Last year, I was in one of my diet phases so I stopped at the neighborhood Whataburger. I know you are thinking Whataburger and diet should not be in the same sentence, but bear with me. I decided to eat a tad more healthy by not ordering the fries, which I knew would cut out quite a few calories. I made that explicit to the worker when I ordered. It was a busy day and the drive-through seemed to go on forever but I was patient, my mouth watering for that juicy cheeseburger. When I arrived at the window I had to sit another 5 minutes, but the food finally made its way to me. As she handed me the bag, the employee was apologetic as she gave me the order. Nestled in the bottom of the bag was a large order of fries. I told her I didn’t order fries and with a smile she said “Oh it took so long I gave you those for free.” I just stared at her and blinked, wanting to say something but not wanting to appear ungrateful or rude. It was not a big deal, but I am sure I ate at least half of the fries since they were within reach since I have no self-control. But the point is this: I DO NOT want fries with that!

A similar situation happened in early 2016. I was trying to find a place where I was not distracted to get some work done (which is nearly impossible) so I happened upon the local Starbucks and bought a hot tea. They did not have the flavor I wanted so I just said, “I’ll take Black Tea.” I waited patiently as they searched for teabags.
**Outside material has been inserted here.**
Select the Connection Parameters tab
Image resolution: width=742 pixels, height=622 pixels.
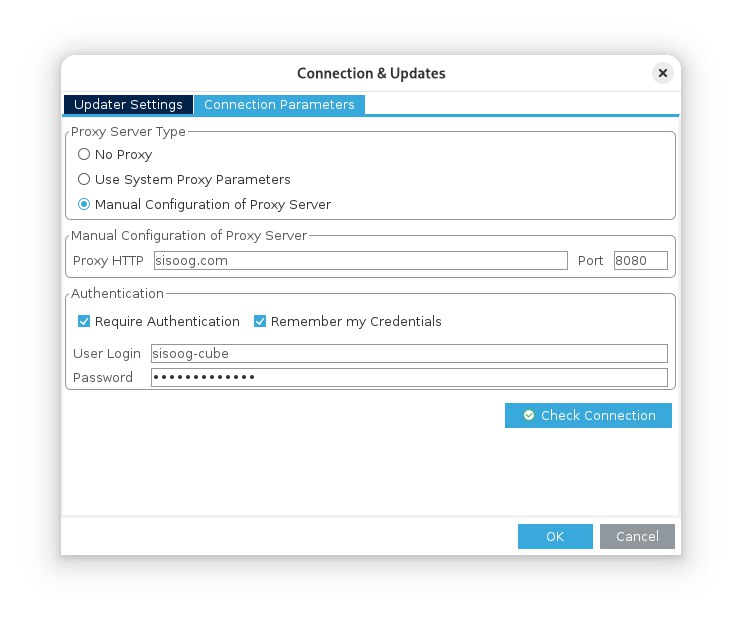coord(279,104)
I heard the workers quietly say something to each other about being out, but I dismissed it. A few minutes later, I received my steaming cup of hot tea and lifted the lid to add sugar and cream, when I noticed a strange color, smell, and taste. It tasted like they went outside and pulled up a handful of grass and tossed it in to steep. You guessed it: Green Tea. I did not want to be one of “those people” that complained about their orders, so I just called him over and told him it was not Black Tea. He looked down in the cup and said “Oh, we were out of Black so we gave you Green.” Inside my head I was screaming “In what universe is Green Tea a replacement for Black Tea?” On the outside, I just stared and blinked in disbelief like I did at Whataburger and said, “Umm, I’ll just take Early Grey.” My point is obvious: I DO NOT want Green Tea!

There is a lot of talking going on these days, but very little listening. I don’t pretend to have all the answers, but I do have many questions:

* Can you be against Black Lives Matter in principle, but listen to what they have to say and try to understand why they feel like they do not matter?
* Can you be in support of the 2nd Amendment, but still be appalled at what people do to others when guns are easily available and be disgusted by this epidemic of violence?
* Can you be in favor of traditional marriage and its sanctity, but still cry with LGBTQ people that have been ridiculed, feel like they have nowhere to belong, or have considered suicide?
* Can you stand on the principles of your political party, but still listen to the other side, at least exploring the possibility that most are well-meaning, red-blooded Americans like you that just have a different view of what makes America tick?
* Can you support police officers and all that they do to help their communities, but realize that there are too many instances of deadly violence toward people of color to dismiss the reality that some police officers are blinded by racism? 

As I said many times, I do not have all the answers. But I know the truth lies somewhere in between the two extremes. Too many times we try to give people what we think they need, not what they have asked for. This is not about liberal or conservative, Democratic or Republican, right-wing or left-wing. This is a matter of treating others like human beings with value. Listening is not optional any more—lives are at stake.

What most people want more than anything else is to be heard. This does not mean listening to them as they say their peace, yet ready to strike back with your vehement appeal and convictions firmly entrenched when they are done speaking. Just listening with those who need to be heard, crying with those who need to shed tears, and holding the hand of someone who feels no one is on their side.

Until we learn to listen and see through the eyes of others, America will never truly be great.